The most efficient way to tile a rectangle with squares?

I was writing up a description of the Euclidean algorithm for a set of course notes and was playing around with one geometric intuition for the algorithm that involves tiling an $m \times n$ rectangle with progressively smaller squares, as seen in this animation linked from the Wikipedia article:

I was looking over this animation and was curious whether or not the squares that you would place down in the course of this algorithm necessarily gave the minimum number of squares necessary to cover the entire rectangle.

More formally: suppose that you are given an $m \times n$ rectangle, where $m, n \in \mathbb{N}$ and $m, n > 0$. Your goal is to tile this rectangle with a set of squares such that no two squares overlap. Given $m$ and $n$, what is the most efficient way to place these tiles?

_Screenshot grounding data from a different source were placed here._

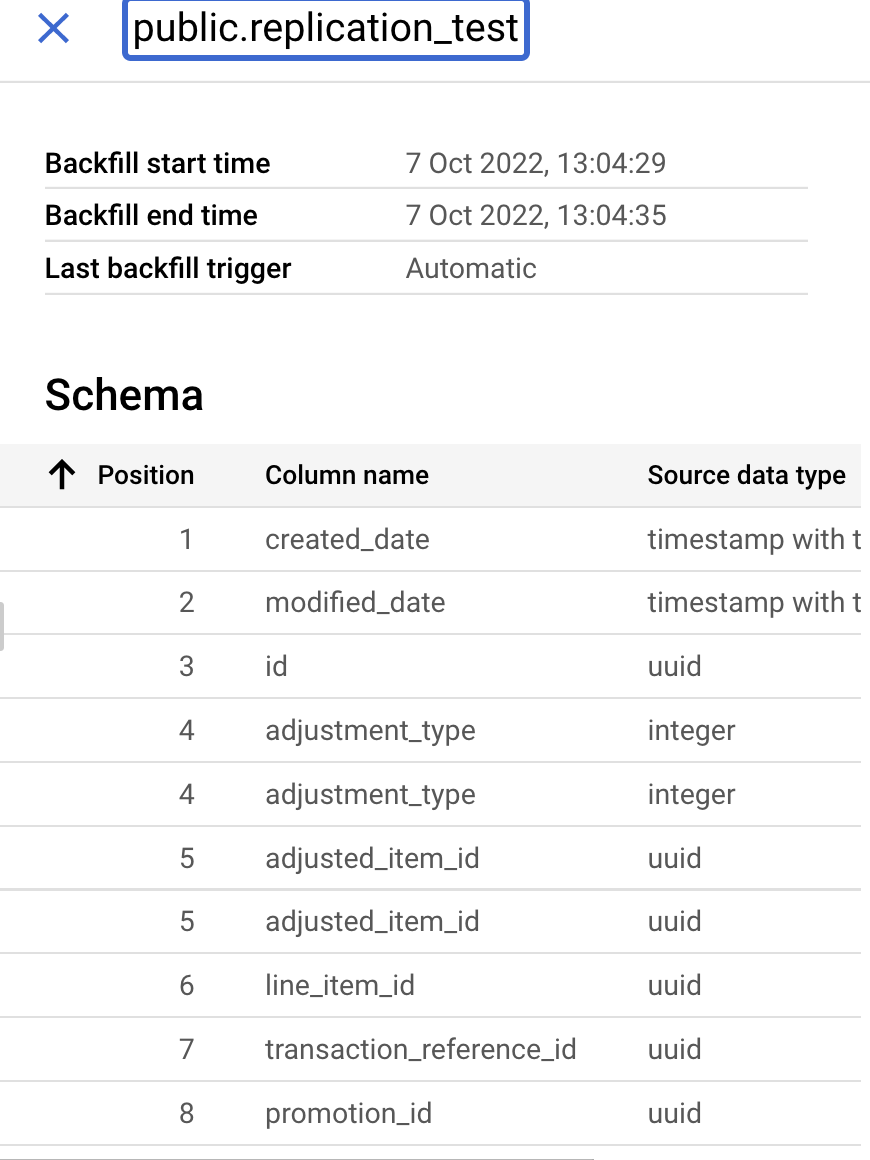Click the Schema section heading
This screenshot has width=870, height=1160.
point(124,396)
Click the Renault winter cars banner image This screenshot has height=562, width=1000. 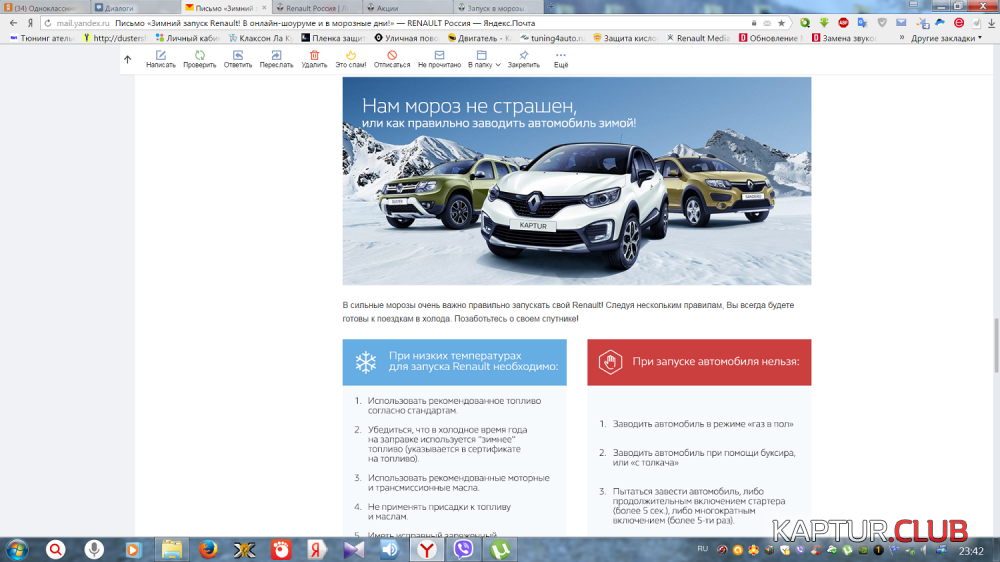point(576,181)
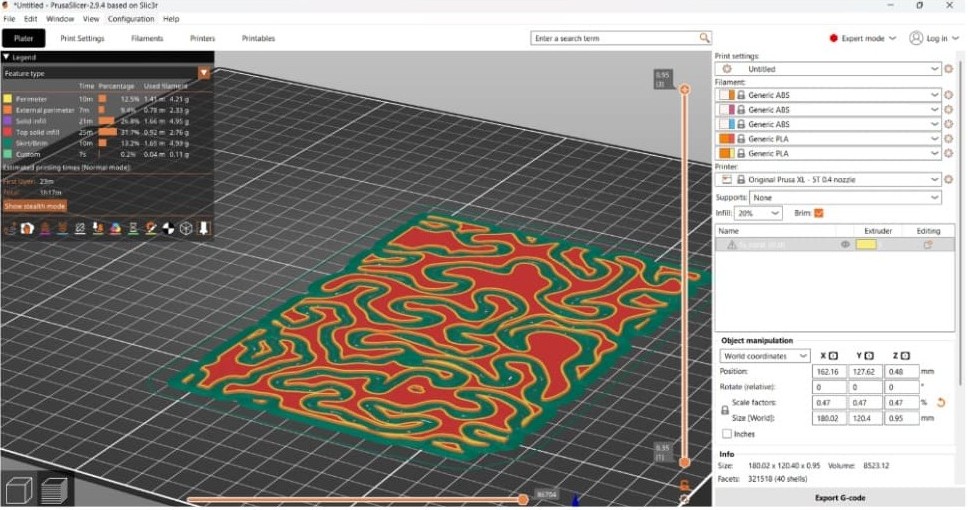This screenshot has height=510, width=968.
Task: Open the Print Settings tab
Action: point(83,38)
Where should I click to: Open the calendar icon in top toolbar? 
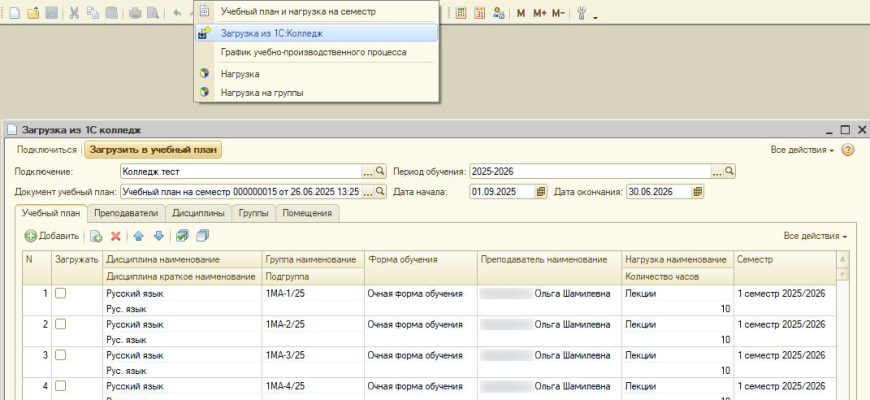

Is the tiling suggested by the Euclidean algorithm (that is, in an $m \times n$ rectangle, with $m \ge n$, always place an $n \times n$ rectangle, then recurse on the remaining rectangle) always optimal? If not, is there are more efficient algorithm for this problem?

I am reasonably sure that the Euclidean approach is correct, but I was having a lot of trouble formalizing the intuition with a proof due to the fact that there are a lot of different crazy ways you can try to place the squares. For example, I'm not sure how to have the proof handle the possibility that squares could be at angles, or could have side lengths in $\mathbb{R} - \mathbb{Q}$.

Thanks!


Recalling Kenyon's work on this, I found these comments in an old MO post

Tiling a rectangle with the fewest squares. Kenyon, Richard J. Combin. Theory Ser. A 76 (1996), no. 2, 272–291. "We show that a square-tiling of a p×q rectangle, where p and q are relatively prime integers, has at least $\log 2p$ squares. If $q>p$ we construct a square-tiling with less than $q/p+C \log p$ squares of integer size, for some universal constant $C.$''

Rectangles as sums of squares. Walters, Mark Discrete Math. 309 (2009), no. 9, 2913–2921. Where precisely this question is discussed and is ascribed to Laczkovich (i.e., the minimum number of squares needed to tile an integer sided rectangle (the squares are not assumed to be integer sided though). Of course you are asking for an efficient algorithm which is a different question ... Kenyon paper does discuss some algorithm(greedy) though. –- Vagabond Nov 2 2010 at 9:18


Euclid doesn't always minimize the number of squares. E.g., with an $8\times9$ rectangle, Euclid says use an 8-square and 8 1-squares, 9 squares in all. But you can do it with a 5, two 4s, a 3, a 2, and two 1s, making 7 squares total. You put the 5 in a corner, then put the 4s in the corners that have room for them; that leaves a $3\times5$ rectangle to fill, which you can do by Euclid.